Emotional difficulties faced by patients and caregivers can be mitigated through specialized care considering the emotional and social aspects of AD. The QoL of patients with AD depends not only on symptom disappearance but also on how AD affects their daily lives. Specialized care provides access to a wide variety of treatments, transforming patients’ emotional experience and perception of treatment efficacy. Exposome factors can exacerbate AD and impact the patients’ QoL [10, 31]. These factors can also affect the perceived efficacy of AD treatments. Therefore, it is crucial to consider these elements when developing comprehensive AD management strategies, highlighting the importance of considering holistic well-being and the need for specialized care in dermatology and psychology to address AD and improve treatment outcomes, especially with pediatric patients [32].

The goal of AD treatments is to eliminate the symptoms and prevent future flares or complications, improving patients’ QoL. For mild AD, moisturization and intermittent use of topical treatments are recommended, while for moderate-to-severe severe AD, systemic treatments are usually required [2, 23, 33, 34], as is the case for the study participants. These systemic treatments have varying degrees of effectiveness and can be associated with adverse events that require close monitoring according to the participants and in line with previous reports [35, 36]. For biologic treatments, correct education is key to support self-administration of injections in patients. We observed that the application of injections presents challenges for some patients, even if the treatments are highly effective. On the other hand, oral and topical treatments are perceived as less effective by the patients and present adherence challenges as previously described in other studies [37, 38]. Patients’ actual and past experiences are important to facilitate treatment adherence and improved effectiveness. Recent advances in communication and AD control offer a more optimistic outlook and decreased sense of helplessness among patients who claimed to be very satisfied with the effectiveness of biologics [39].

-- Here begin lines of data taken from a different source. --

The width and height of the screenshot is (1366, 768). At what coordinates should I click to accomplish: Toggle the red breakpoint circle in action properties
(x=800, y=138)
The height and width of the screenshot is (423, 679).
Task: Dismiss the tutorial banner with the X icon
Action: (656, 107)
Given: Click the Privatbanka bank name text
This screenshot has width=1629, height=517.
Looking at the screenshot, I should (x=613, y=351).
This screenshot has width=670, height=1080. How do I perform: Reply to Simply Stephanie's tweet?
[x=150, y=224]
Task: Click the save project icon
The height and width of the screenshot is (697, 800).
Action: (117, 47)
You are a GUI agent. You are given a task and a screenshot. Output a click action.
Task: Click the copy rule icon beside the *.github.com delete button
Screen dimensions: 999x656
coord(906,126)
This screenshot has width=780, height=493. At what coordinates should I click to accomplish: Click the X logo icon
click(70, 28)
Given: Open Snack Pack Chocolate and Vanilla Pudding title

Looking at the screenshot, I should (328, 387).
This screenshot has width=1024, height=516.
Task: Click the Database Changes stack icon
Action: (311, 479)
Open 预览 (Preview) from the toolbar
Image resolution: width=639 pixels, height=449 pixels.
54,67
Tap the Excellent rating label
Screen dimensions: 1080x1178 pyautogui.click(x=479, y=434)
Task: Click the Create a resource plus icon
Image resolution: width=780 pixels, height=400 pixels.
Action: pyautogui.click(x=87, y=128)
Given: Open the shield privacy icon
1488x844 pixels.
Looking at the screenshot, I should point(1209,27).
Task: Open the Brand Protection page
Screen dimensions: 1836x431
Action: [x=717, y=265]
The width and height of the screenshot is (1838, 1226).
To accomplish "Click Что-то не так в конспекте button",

The organization of follow-ups can be challenging and needs to be individualized, considering treatment types, comorbidities, emotional well-being and other specific characteristics before designing an effective follow-up plan. Patients value follow-ups, but there are still coordination issues that need to be addressed. Special attention should be put on underaged patients and their caregivers [40], as adequate support is challenging, and it will be crucial for adherence during adolescence and should be adapted to their own point of view. Patient’s autonomy plays an important role in their active involvement during follow-ups. Initiatives such as the Patients’ School at Puerta de Hierro Hospital provide emotional and psychologic support for patients.

This study presents several limitations. The experience of healthcare professionals could bias the answers provided during the interviews, as they may fail to highlight certain information that has been presented in other studies or is relevant from the patient’s perspective. Since patients were recruited at the hospital and interviews were conducted online, their representation was also limited. The study was qualitative, and therefore no statistical analyses were performed. Although we tried to minimize our interference by asking open-ended questions, the interviewer may have influenced the answers. Lastly, as the study was performed in one hospital, it may be difficult to extrapolate the results to other locations.

Conclusion

Severe AD has a profound impact on patients’ lives. Adequate communication about the chronic nature of the disease, access to effective treatments and comprehensive psychologic support are essential in addressing the emotional and social needs of patients and caregivers. Further qualitative and quantitative follow-up studies could expand the knowledge base by including more patients and performing telephone interviews. Moreover, since the Patient Journey Map is a dynamic process that changes over time as patients and healthcare professionals interact, it should be evaluated and adapted in the future. By addressing these challenges, it is possible to improve the overall experience and well-being of patients with severe AD.